VPI installation path: /opt/nvidia/vpi/vpi-0.1
Architecture
VPI is written in C/C++. As shown in the figure below, this library provides a unified API (data structures, events, synchronization) for handling processing loads on different hardware accelerators.
![](/wiki/images/thumb/e/e3/Arch_overview.png/400px-Arch_overview.png)
Modules
- Core: Array, Context, Event, Image, Pyramid, Stream
- BilateralFilter
- BoxFilter
- GaussianFilter
- HarrisCornersDetector
- Convolve2D
- Resample
- KLTBoundingBoxTracker
- SeparableConvolve2D
- Stereo Disparity
- EGL Interoperability
You can find the full documentation of the VPI API here: https://docs.nvidia.com/vpi/usergroup0.html
Samples
There are several samples provided with release 0.1. Samples are installed at /opt/nvidia/vpi/vpi-0.1. All samples are provided as simple CMake projects. Below are some instructions to build and test the samples.
- First, make sure to have all building tools required:
sudo apt-get install g++ cmake libopencv-dev
The following samples were tested in Jetson AGX Xavier
2D Image Convolution
This sample implements an image convolver with a simple edge detector kernel.
- To build one sample just follows these commands:
cd samples/01-convolve_2d cmake . make
- Usage
./vpi_sample_01_convolve_2d <backend> <input image>
The <backend> argument can be CPU, CUDA, or PVA.
The <input image> argument is the path to a png or jpeg image.
The result is an image with the filename edges_<backend>.png depending on the backend you set.
Stereo Disparity Estimator
This sample implements the disparity estimation from two stereo images (left and right).
- To build one sample just follows these commands:
cd samples/02-stereo_disparity cmake . make
- Usage
./vpi_sample_02_stereo_disparity <backend> <input image> <input image>
The <backend> argument can be CPU, CUDA, or PVA.

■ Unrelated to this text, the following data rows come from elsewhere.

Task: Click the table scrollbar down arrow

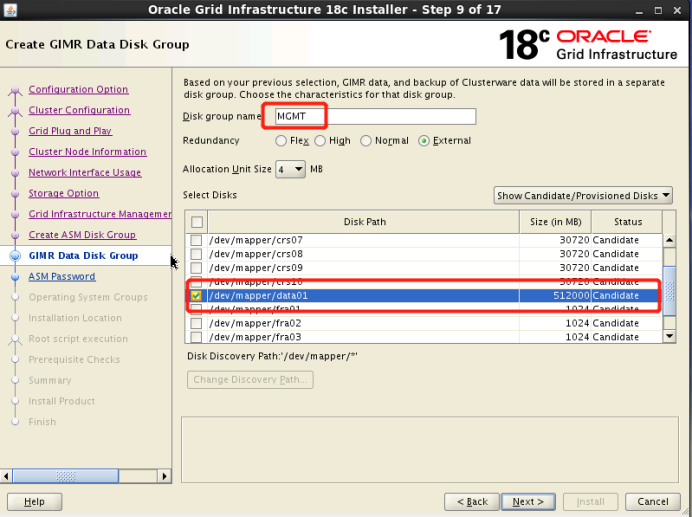Action: coord(669,337)
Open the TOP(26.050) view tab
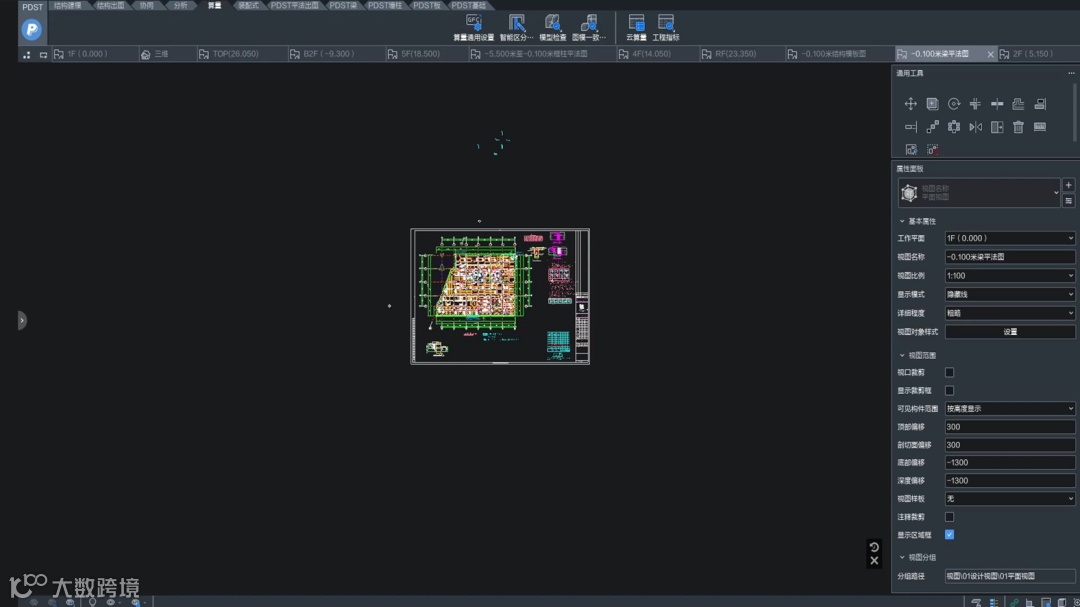 point(235,54)
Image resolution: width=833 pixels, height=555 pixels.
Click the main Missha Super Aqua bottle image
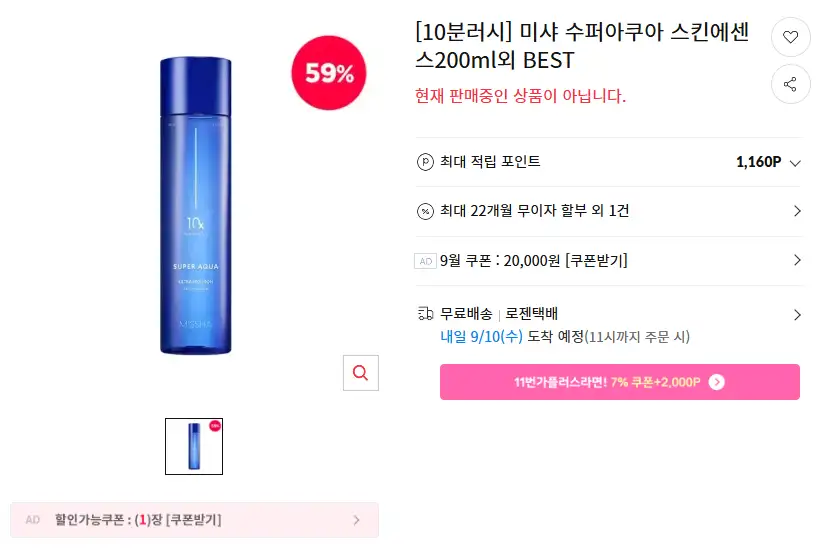[196, 205]
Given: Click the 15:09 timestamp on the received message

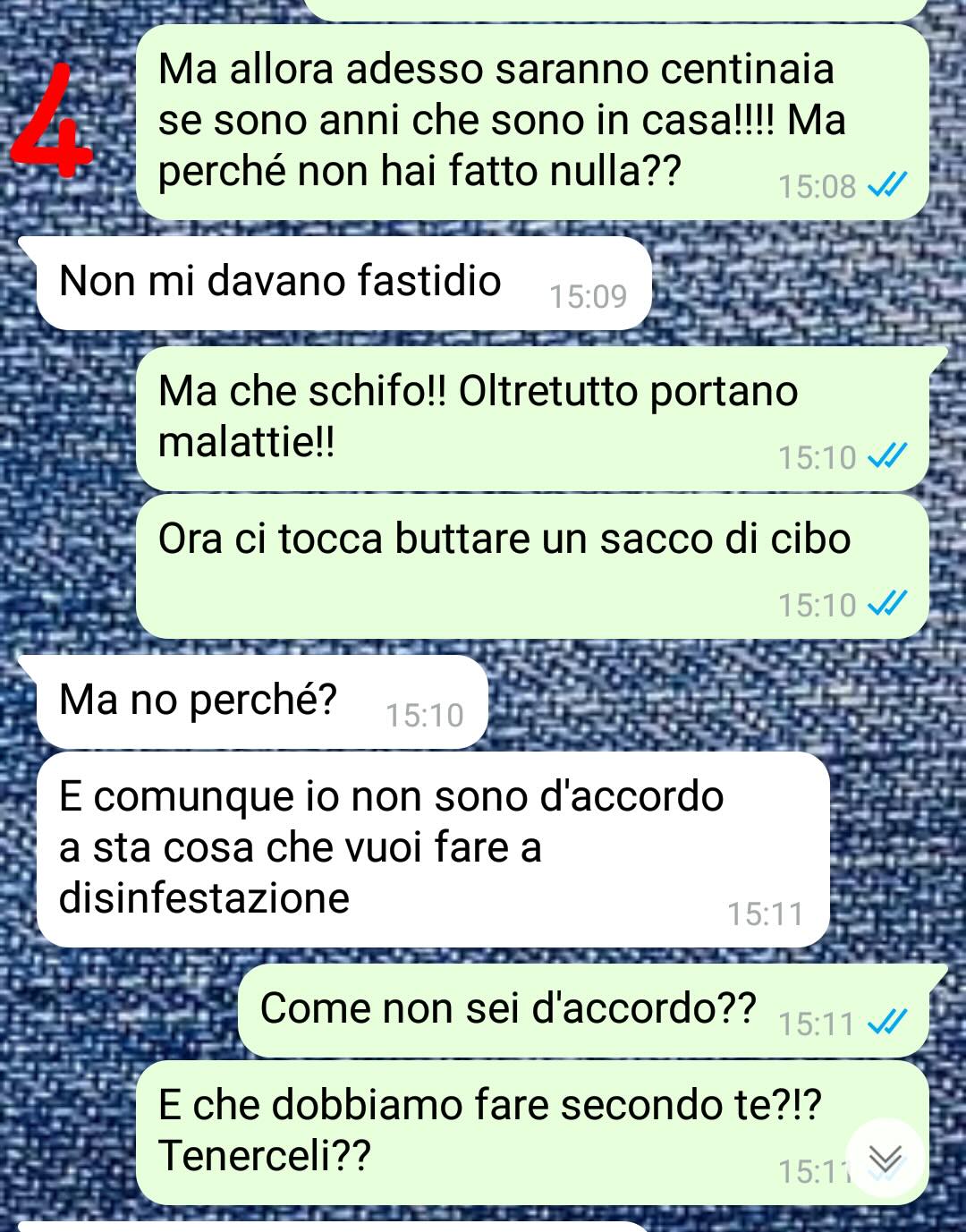Looking at the screenshot, I should coord(588,296).
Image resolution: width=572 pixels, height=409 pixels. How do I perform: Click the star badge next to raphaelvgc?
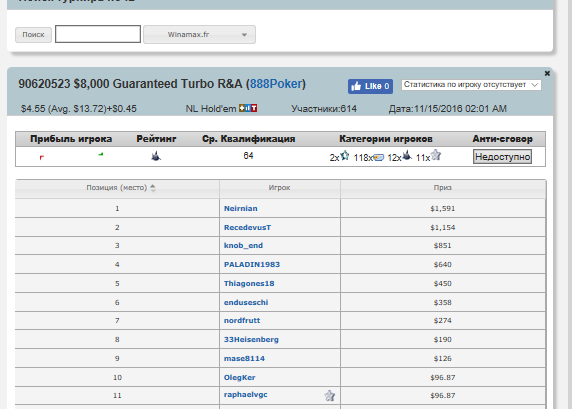point(330,396)
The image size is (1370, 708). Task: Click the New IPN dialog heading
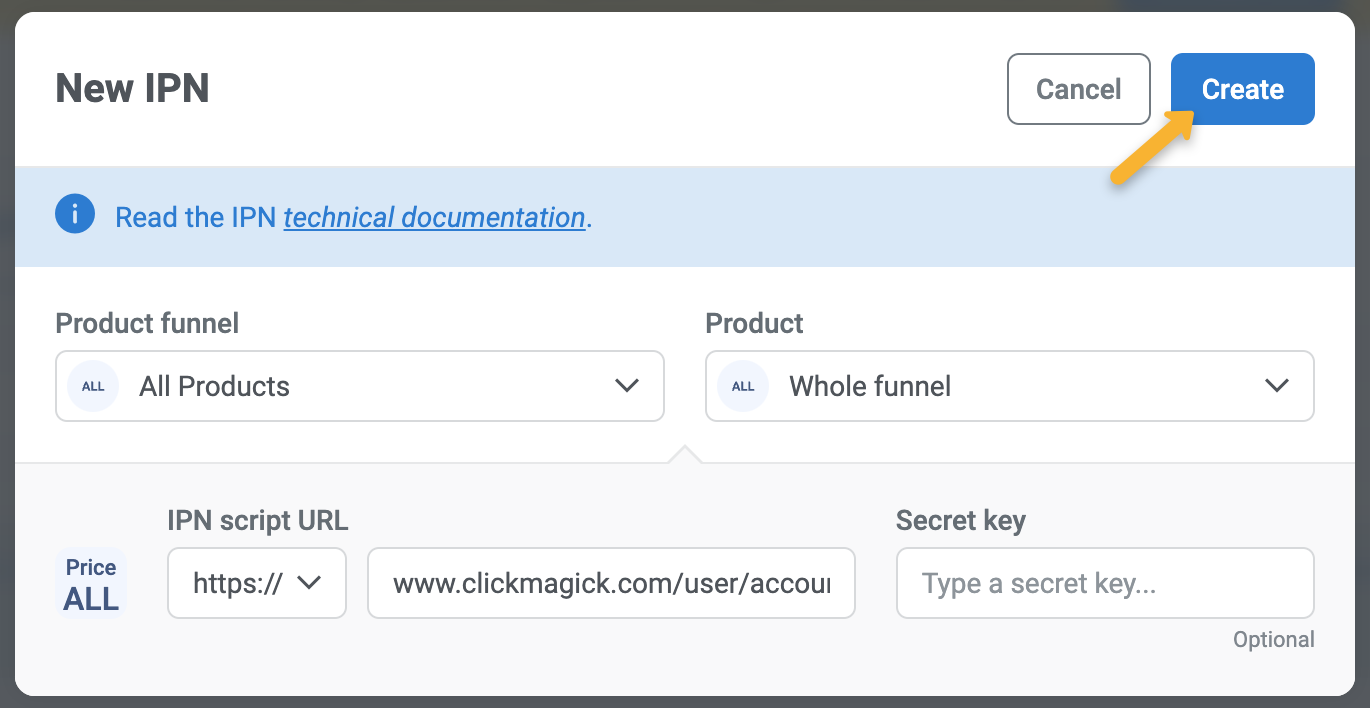132,89
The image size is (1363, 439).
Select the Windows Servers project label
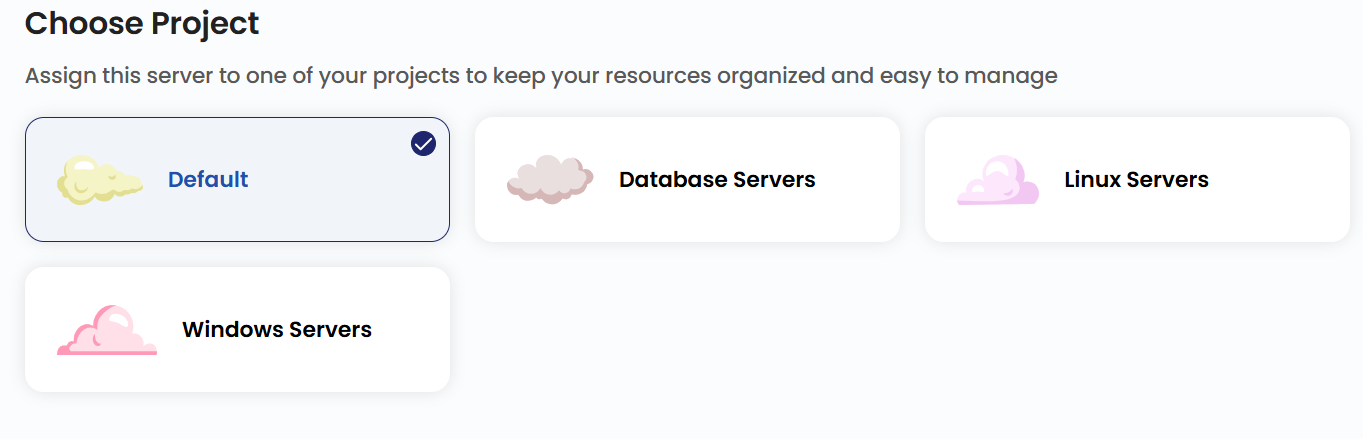pyautogui.click(x=277, y=330)
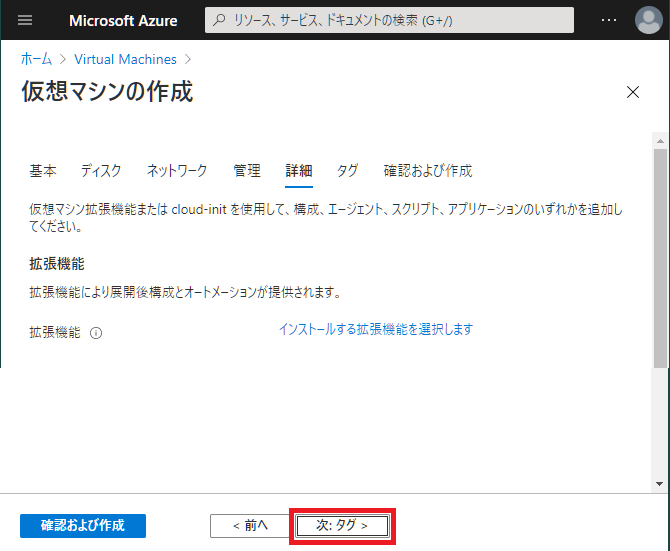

This application requires two images for the stereo pair estimation
The result is an image with the filename disparity_<backend>.png depending on the backend you set.
Harris Keypoint Extrator
This sample implements a detector of Harris corners.
- To build one sample just follows these commands:
cd samples/03-harris_keypoints cmake . make
- Usage
./vpi_sample_03_harris_keypoints <backend> <input image>
The <input image> argument is the path to a png or jpeg image.
The <backend> argument can be CPU, CUDA, or PVA. Note: This sample does not support the PVA backend.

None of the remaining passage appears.